*Work task*
Select, from the material below, each line with "screenshot" in it.
*** Opening of Material provided ***
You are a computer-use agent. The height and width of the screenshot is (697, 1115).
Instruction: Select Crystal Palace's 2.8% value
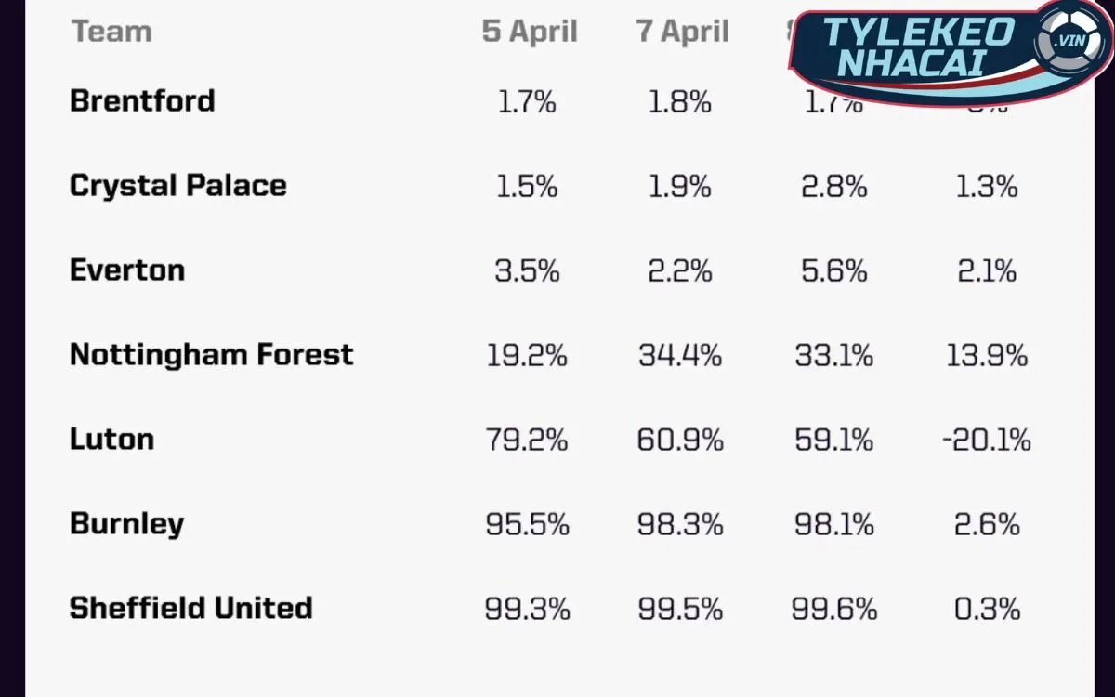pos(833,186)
*** Close of Material provided ***
*** Opening of Material provided ***
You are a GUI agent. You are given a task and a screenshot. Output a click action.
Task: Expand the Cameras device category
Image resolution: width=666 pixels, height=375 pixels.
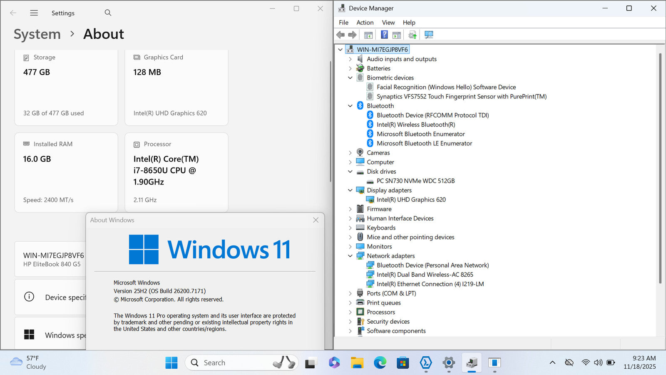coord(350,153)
*** Close of Material provided ***
*Response*
You are a computer-use agent. The height and width of the screenshot is (697, 1115).
You are a GUI agent. You are given a task and a screenshot. Output a click action.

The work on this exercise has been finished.